Fairways: Tifway 419 Bermuda - overseeded during the cool season.
Events: Talking Stick has hosted several prominent events since its opening in January of 1998: PGA Tour Qualifying School 1998, 1999, USGA Mid-Amateur 1998. AGA 4-Ball Championship 1998. National Club Championship.
Crenshaw-Coore Web Page: www.bencrenshaw.com/candc.html.
Where to Stay
You can't go wrong with Desert Golf and Vacation Rentals, a premier property management company having brand-new luxury condominiums and townhomes available in both Phoenix and Scottsdale. The staff is made up of avid golfers that know the valley's courses. They will be happy to give you insight from a golfer's point of view.
When planning your personal golf itinerary, they will first listen to your needs, whether it be your skill level, budget or time frame, and then customize your golf package so that all of those needs are met! For a complete list of golf courses and overnight opportunities look up www.desert-golf.com.

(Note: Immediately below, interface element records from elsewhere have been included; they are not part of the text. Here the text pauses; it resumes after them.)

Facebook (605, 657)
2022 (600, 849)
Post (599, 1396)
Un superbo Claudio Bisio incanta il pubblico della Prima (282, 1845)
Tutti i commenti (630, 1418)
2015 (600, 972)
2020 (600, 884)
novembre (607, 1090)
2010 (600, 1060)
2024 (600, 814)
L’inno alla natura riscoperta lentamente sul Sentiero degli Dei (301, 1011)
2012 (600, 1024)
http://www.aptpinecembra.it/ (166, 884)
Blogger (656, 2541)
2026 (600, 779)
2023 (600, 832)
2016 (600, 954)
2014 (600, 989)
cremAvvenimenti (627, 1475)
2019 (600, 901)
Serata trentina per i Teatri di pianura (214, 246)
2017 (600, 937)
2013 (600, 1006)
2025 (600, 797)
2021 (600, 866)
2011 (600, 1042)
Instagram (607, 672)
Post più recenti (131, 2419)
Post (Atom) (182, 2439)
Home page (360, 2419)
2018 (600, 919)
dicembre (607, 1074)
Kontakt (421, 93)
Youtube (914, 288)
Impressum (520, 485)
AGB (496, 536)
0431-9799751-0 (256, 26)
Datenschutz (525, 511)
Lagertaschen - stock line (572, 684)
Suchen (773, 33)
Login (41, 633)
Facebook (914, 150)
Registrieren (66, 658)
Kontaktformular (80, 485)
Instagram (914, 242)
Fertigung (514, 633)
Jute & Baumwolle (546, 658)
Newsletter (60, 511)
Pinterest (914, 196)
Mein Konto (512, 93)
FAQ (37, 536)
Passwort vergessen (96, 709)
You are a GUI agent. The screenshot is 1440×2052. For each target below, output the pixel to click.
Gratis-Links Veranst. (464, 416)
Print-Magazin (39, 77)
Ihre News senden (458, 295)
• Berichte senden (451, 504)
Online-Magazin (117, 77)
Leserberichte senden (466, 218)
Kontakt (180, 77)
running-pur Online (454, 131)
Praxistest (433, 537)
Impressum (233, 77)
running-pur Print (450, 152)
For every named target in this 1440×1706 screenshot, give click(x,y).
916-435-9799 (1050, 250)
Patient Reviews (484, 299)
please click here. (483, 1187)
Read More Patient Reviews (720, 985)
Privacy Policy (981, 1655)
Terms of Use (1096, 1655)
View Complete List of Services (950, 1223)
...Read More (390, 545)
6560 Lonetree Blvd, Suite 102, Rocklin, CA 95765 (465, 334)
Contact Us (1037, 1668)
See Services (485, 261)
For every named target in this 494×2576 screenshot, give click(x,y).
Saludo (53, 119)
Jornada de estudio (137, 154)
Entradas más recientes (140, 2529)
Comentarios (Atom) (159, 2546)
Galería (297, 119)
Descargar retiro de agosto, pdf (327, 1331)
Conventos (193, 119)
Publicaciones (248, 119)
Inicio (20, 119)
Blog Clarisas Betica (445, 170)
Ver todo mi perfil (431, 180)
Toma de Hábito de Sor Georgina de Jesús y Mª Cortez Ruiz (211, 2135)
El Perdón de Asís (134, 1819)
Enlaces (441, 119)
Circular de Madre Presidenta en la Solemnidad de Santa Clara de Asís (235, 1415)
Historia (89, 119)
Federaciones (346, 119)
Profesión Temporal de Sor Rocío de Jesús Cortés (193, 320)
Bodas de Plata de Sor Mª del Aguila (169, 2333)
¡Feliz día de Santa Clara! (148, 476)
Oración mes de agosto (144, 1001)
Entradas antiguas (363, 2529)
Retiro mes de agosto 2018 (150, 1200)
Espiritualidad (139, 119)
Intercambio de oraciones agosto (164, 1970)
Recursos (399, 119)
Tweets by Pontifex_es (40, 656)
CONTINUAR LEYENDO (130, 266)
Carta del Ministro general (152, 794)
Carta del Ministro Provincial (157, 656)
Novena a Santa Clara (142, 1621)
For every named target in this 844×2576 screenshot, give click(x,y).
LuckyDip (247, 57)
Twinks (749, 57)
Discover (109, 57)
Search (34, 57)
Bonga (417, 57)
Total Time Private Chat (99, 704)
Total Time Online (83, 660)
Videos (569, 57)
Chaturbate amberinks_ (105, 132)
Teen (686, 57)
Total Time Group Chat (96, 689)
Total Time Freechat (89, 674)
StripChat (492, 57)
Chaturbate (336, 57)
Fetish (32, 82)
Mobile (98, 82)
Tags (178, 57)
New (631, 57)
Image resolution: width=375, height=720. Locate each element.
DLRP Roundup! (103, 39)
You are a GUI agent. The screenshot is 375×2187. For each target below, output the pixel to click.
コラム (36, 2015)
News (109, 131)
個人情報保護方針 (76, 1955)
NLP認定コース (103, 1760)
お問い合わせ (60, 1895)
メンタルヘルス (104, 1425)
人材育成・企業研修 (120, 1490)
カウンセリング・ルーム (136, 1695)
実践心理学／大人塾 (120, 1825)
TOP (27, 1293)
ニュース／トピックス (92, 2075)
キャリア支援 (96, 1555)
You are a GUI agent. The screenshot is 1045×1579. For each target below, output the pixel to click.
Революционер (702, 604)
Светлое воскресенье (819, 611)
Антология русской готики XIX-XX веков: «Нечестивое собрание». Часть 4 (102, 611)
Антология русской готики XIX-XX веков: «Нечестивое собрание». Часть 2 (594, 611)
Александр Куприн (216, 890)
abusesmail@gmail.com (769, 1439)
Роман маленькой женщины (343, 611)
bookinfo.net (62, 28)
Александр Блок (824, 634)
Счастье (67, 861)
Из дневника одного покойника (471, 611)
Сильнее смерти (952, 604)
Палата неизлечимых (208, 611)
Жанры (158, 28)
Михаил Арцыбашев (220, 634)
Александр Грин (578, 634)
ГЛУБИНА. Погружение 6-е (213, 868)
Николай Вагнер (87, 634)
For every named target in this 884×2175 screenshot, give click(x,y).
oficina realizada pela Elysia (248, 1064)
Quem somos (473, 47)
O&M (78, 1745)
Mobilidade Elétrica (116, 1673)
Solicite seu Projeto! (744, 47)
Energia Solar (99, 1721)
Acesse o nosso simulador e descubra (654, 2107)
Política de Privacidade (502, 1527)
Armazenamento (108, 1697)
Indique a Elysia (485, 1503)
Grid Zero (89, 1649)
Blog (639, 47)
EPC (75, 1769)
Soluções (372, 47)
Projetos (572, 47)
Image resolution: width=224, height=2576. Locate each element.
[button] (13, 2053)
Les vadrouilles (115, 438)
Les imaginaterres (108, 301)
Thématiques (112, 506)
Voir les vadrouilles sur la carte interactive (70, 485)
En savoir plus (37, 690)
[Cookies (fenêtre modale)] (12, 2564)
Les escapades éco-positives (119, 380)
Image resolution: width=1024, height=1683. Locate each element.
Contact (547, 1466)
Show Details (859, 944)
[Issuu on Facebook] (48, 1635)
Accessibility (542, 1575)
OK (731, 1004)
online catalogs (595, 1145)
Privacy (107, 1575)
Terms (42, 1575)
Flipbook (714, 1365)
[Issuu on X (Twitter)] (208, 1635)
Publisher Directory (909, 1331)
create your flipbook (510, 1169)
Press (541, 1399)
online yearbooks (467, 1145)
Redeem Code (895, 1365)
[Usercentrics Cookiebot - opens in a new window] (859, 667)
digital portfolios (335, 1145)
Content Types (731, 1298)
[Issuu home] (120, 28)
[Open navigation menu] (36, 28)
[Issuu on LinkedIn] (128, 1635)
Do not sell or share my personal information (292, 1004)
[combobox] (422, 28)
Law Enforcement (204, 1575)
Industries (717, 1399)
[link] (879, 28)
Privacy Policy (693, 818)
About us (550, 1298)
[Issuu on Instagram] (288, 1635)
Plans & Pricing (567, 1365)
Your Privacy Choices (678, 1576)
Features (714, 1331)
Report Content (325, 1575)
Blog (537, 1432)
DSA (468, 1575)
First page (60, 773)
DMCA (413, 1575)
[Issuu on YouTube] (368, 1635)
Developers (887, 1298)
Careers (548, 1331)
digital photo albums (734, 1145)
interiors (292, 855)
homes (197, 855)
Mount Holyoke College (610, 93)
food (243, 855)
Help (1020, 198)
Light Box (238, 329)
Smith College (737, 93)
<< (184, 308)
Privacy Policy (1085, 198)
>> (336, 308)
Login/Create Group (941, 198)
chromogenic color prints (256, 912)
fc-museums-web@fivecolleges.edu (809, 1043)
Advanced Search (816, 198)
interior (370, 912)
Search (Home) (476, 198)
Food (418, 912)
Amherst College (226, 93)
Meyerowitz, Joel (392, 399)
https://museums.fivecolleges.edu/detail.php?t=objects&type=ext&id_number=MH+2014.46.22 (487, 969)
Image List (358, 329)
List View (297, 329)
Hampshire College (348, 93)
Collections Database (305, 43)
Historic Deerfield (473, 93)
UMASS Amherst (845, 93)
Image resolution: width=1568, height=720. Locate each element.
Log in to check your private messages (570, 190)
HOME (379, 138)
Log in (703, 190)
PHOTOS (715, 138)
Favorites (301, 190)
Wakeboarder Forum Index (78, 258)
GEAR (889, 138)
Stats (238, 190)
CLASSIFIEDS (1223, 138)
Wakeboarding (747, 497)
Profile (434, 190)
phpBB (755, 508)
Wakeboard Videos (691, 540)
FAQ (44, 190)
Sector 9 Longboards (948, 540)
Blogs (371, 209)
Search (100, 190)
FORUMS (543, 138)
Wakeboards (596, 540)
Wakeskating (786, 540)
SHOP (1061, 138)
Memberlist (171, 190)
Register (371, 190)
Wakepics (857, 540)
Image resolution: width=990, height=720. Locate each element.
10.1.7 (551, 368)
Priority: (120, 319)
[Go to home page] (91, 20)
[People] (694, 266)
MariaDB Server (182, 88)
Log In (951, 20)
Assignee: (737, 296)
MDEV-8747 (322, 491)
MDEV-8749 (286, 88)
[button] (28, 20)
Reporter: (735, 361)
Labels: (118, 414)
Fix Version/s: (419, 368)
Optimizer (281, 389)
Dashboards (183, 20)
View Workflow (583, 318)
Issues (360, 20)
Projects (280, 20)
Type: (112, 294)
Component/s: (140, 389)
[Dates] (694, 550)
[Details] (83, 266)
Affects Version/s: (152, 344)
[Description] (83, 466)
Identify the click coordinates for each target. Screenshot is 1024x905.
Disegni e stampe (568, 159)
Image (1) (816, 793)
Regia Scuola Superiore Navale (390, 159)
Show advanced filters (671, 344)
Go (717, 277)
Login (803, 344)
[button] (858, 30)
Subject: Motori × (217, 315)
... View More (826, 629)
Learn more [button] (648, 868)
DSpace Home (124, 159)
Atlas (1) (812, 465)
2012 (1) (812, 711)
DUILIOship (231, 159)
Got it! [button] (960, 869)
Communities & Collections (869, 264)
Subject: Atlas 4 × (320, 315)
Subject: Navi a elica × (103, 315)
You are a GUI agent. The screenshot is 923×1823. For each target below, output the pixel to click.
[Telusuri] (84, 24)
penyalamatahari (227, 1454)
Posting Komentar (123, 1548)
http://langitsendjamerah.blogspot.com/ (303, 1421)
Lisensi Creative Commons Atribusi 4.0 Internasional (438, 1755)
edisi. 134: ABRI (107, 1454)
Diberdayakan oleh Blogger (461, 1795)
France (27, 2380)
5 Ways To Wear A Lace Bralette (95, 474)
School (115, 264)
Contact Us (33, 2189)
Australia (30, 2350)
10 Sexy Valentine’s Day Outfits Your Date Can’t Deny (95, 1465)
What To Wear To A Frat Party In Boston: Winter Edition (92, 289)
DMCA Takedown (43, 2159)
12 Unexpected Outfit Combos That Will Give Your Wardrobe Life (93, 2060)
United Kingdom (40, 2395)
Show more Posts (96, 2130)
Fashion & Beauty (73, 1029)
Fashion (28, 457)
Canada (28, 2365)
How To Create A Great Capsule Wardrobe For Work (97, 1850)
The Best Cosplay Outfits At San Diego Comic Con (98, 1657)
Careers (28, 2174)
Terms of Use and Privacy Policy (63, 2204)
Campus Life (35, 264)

Ask for the Condominium Golf Packages at the centrally located Pointe Resort at Tapatio Cliffs.
Sightseeing in Scottsdale
Frank Lloyd Wright literally created Taliesin West "out of the desert." He and his apprentices gathered rocks from the desert floor and sand from the washes to build this great desert masterpiece. Situated on 600 acres of rugged Sonoran desert at the foothills of the McDowell Mountains in Scottsdale, Taliesin West is now a National Historic Landmark. And you can visit it.
Visitors to Taliesin West will not see a museum, but rather a vital and active community of students and architects working together to maintain Wright's vision. Today 70 people live, work and study at Taliesin West.